Ich weiss aber nicht, ob sich die Bevölkerung selbst da, wo’s dringender wäre, für solche Massnahmen gewinnen lässt. Verunsichert hat mich das klare Ja der Gemeindeversammlung zum neuen Landi-Standort. Es wird nach unbenützter Referendumsfrist dieser Tage rechtskräftig und dereinst zu erheblichem Mehrverkehr führen. «Wir arbeiten mit Hochdruck an der Verbesserung der Verkehrssituation in unserem Dorf» steht im aktuellen Leitbild des Gemeinderates. Wie ernst ist der Satz noch zu nehmen und steht auch die Dorfgemeinschaft dahinter? Mit Interesse werde ich den Versuch beobachten, den Bären zu waschen, ohne sein Fell nass zu machen.

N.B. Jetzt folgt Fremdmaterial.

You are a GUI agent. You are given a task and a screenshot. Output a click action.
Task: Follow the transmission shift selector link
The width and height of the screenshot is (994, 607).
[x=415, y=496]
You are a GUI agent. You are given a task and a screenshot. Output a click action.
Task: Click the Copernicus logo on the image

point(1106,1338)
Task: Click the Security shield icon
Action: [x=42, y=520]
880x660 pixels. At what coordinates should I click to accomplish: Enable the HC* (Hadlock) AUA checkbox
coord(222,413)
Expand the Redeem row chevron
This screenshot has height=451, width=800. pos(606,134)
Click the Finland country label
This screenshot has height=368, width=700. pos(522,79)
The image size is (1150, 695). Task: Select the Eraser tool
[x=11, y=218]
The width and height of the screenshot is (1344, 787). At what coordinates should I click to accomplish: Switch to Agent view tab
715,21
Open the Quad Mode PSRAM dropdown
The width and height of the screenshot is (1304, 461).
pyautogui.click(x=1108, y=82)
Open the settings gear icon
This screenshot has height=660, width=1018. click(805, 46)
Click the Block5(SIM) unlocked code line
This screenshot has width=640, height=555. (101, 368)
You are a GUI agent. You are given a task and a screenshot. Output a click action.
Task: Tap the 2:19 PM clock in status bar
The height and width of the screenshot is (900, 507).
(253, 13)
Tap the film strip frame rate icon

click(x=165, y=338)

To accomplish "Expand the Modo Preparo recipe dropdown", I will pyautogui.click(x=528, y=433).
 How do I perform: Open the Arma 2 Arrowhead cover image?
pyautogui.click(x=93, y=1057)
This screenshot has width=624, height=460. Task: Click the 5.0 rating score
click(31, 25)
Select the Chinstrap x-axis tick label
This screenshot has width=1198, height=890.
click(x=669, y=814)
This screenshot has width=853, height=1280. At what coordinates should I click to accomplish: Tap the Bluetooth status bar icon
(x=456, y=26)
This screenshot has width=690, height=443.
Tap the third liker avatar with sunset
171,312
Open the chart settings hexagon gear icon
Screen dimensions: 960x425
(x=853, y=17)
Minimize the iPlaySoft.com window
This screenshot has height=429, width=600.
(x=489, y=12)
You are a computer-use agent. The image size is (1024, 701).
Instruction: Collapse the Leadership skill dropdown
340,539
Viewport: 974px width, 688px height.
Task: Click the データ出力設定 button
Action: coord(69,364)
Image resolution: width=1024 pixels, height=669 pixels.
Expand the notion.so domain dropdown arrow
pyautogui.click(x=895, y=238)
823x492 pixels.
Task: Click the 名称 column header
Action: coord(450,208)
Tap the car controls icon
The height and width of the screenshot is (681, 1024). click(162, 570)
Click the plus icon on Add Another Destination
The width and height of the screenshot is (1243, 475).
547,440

Im Rahmen der Nutzungsplan-Revision sucht eine Arbeitsgruppe nach Wegen, die allgemein als hoch empfundene Verkehrsbelastung im Dorf irgendwie in den Griff zu kriegen. Als ihr Mitglied komme ich mir vor wie ein Helfer in einem von Hochwasser bedrohten Ort. Zusammen mit anderen füllt er eilends Säcke mit Sand, um das Überschwappen des Baches in die Strassen, Gassen und Häuser zu verhindern. Doch in den Bergen über dem Dorf ist die Mehrzahl der Dorfbewohner fleissig daran, einen Damm aufzupickeln. Damit auch noch das Wasser des dortigen Stausees ins Dorf donnern kann. – Schwer, da nicht zynisch zu werden und die Dinge einfach ihren Lauf nehmen zu lassen.